Deux piastres de liberté

Jeudi dernier, je rentrais d’une grosse journée de recherche ethnographique au Parc Émilie-Gamelin, à la fois la tête pleine d’idées, le coeur inspiré et le corps vidé d’énergie. En descendant paresseusement l’escalier roulant vers le sous-terrain du métro Berri-Uqam, j’ai été bercée par la musique d’un pianiste solo qui jouait une pièce de Patrick Watson. Normalement, j’aurais simplement ralenti le pas pour faire durer le plaisir de mes oreilles tout en continuant de marcher vers ma destination, mais cette soirée-là, j’ai décidé de m’arrêter et de savourer le moment présent. Je suis restée le temps de cinq « tounes », en fait, jusqu’à ce que le musicien revienne à la première chanson entendue. Je devais avoir fait le tour de son répertoire du jour.

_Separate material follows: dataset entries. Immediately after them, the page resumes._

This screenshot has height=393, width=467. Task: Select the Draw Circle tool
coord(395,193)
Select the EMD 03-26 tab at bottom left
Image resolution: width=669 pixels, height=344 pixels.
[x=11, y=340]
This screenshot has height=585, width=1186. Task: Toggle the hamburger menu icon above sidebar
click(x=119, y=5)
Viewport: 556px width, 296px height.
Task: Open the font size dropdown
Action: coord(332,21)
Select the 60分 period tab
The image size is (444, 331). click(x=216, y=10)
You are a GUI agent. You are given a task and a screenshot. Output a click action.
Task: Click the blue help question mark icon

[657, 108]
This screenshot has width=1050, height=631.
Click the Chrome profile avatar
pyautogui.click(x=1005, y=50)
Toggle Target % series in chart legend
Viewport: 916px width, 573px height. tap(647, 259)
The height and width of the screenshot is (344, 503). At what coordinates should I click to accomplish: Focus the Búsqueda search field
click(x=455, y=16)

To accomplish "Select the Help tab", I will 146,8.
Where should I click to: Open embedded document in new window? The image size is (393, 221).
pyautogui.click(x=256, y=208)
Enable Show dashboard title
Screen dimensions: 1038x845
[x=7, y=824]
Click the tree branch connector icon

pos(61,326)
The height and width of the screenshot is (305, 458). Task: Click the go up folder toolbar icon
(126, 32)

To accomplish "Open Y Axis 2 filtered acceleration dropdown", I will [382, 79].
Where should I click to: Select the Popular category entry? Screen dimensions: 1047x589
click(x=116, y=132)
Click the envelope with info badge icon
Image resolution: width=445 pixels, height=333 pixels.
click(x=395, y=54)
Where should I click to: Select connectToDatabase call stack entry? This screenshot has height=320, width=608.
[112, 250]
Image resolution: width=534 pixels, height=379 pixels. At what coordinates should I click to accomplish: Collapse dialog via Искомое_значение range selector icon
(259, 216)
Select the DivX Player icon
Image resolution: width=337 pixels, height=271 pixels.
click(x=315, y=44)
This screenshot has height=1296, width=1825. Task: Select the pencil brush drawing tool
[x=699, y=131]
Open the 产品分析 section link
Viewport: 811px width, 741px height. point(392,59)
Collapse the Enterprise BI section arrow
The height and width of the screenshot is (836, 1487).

Les jambes molles de fatigue, je me suis assise en indien sur ma chemise à carreaux que j’ai dénoué de ma taille et je me suis accotée au mur, à quelques mètres du pianiste. J’ai sorti mon calepin et j’ai pris des notes. Tout d’abord, sur ma journée et ensuite sur cette expérience à la fois banale et anormale de simplement s’asseoir sur le plancher du métro pour apprécier la musique d’un interprète talentueux. J’emploie également l’adjectif « anormale », car combien de femmes professionnelles dans la trentaine, économiquement associées à la classe moyenne, se sentent-elles libres de s’asseoir comme bon leur semble ou ça leur tente? Nous normalisons notre corps, notre façon de bouger, de nous exprimer, de nous déplacer, de danser et même de nous asseoir en public selon des standards implicites incorporés. Notre corps est un drôle d’objet culturel et social qui manque parfois – voir souvent – de liberté individuelle. Même si à ce moment précis ma posture corporelle était harmonieuse avec mon état d’esprit, je suis consciente de l’image dissonante que je pouvais projeter. Plusieurs passant.e.s me regardaient drôlement, car sans avoir l’allure d’une personne itinérante, intoxiquée ou mendiante, j’étais assise à un endroit et d’une manière associées à ces catégories sociales. En pensant à certains ami.e.s, connaissances et membres de ma famille, je me disais qu’il y en aurait sûrement qui seraient mal à l’aise de me voir ainsi, assise sur le plancher sale du métro aux côtés d’un musicien inconnu. Et pourtant, j’étais si bien!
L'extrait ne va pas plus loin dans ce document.